> Task to carry out:
Reproduce the article below about the Cullen College team's runner-up paper award, word for word and in full.

++++ Document ++++

An interdisciplinary team from the Cullen College of Engineering was awarded the Runner-Up Best Paper Award at the 2025 ASCE International Conference on Computing in Civil Engineering (i3CE 2025), held in New Orleans in May.
Their paper, “Vision-Based Adaptive Robotics for Autonomous Surface Crack Repair,” was selected from 237 accepted submissions, placing it in the top 0.8 percent of accepted papers.
The team includes Joshua Genova, a Ph.D. student in Electrical Engineering; Eric Cabrera, a senior in Mechanical and Aerospace Engineering; and Vedhus Hoskere, an Assistant Professor in Civil and Environmental Engineering and with a joint appointment in Electrical and Computer Engineering.
Hoskere said the collaboration came about because of his research area, and due to the efforts of the students and their stellar work first in classroom settings.
“Joshua approached me during his MS with an interest in doing research on robotics in the built environment, which is one of the topics my group works on and he then continued for a Ph.D. in my lab,” Hoskere said. “Eric was a top student in my statics class and was interested in research, so he applied for the Provosts Undergraduate Research Scholarship and was successful. After completing the program, he has continued as a research assistant in my lab since that time.”
Their collaborative research tackles the widespread challenge of repairing ageing infrastructure. Specifically, their work targets automatically repairing cracks — defects that if not promptly repaired, can lead to accelerated deterioration and costly structural damage.

++++ Provided data ++++

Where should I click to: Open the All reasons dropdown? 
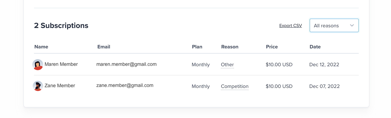click(334, 25)
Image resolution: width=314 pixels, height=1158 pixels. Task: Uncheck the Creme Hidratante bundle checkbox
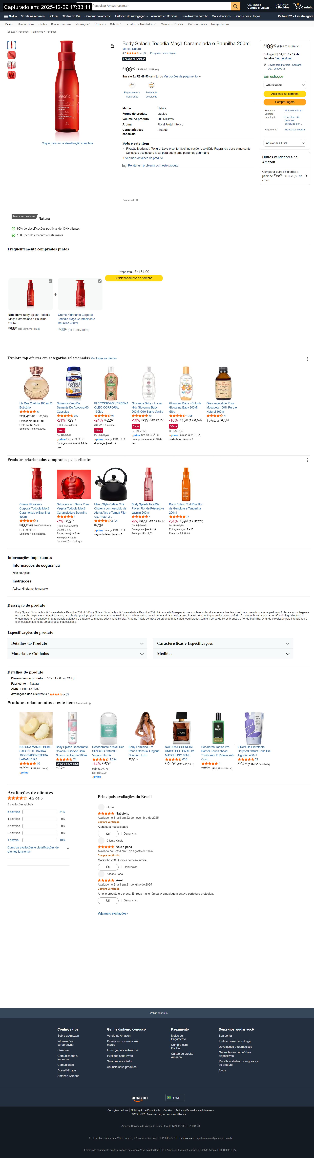click(x=100, y=281)
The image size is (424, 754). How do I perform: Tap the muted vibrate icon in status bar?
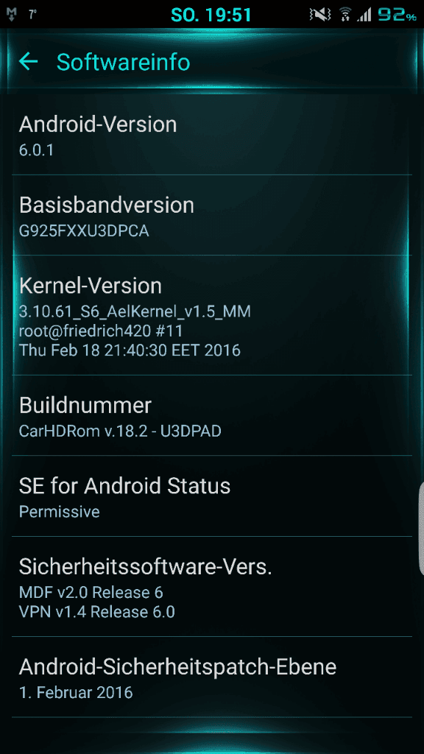click(321, 15)
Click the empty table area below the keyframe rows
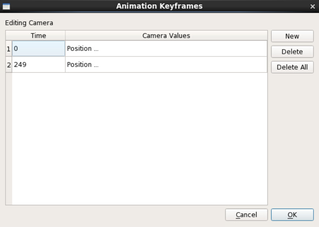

++++

> The result:
An interdisciplinary team from the Cullen College of Engineering was awarded the Runner-Up Best Paper Award at the 2025 ASCE International Conference on Computing in Civil Engineering (i3CE 2025), held in New Orleans in May.
Their paper, “Vision-Based Adaptive Robotics for Autonomous Surface Crack Repair,” was selected from 237 accepted submissions, placing it in the top 0.8 percent of accepted papers.
The team includes Joshua Genova, a Ph.D. student in Electrical Engineering; Eric Cabrera, a senior in Mechanical and Aerospace Engineering; and Vedhus Hoskere, an Assistant Professor in Civil and Environmental Engineering and with a joint appointment in Electrical and Computer Engineering.
Hoskere said the collaboration came about because of his research area, and due to the efforts of the students and their stellar work first in classroom settings.
“Joshua approached me during his MS with an interest in doing research on robotics in the built environment, which is one of the topics my group works on and he then continued for a Ph.D. in my lab,” Hoskere said. “Eric was a top student in my statics class and was interested in research, so he applied for the Provosts Undergraduate Research Scholarship and was successful. After completing the program, he has continued as a research assistant in my lab since that time.”
Their collaborative research tackles the widespread challenge of repairing ageing infrastructure. Specifically, their work targets automatically repairing cracks — defects that if not promptly repaired, can lead to accelerated deterioration and costly structural damage.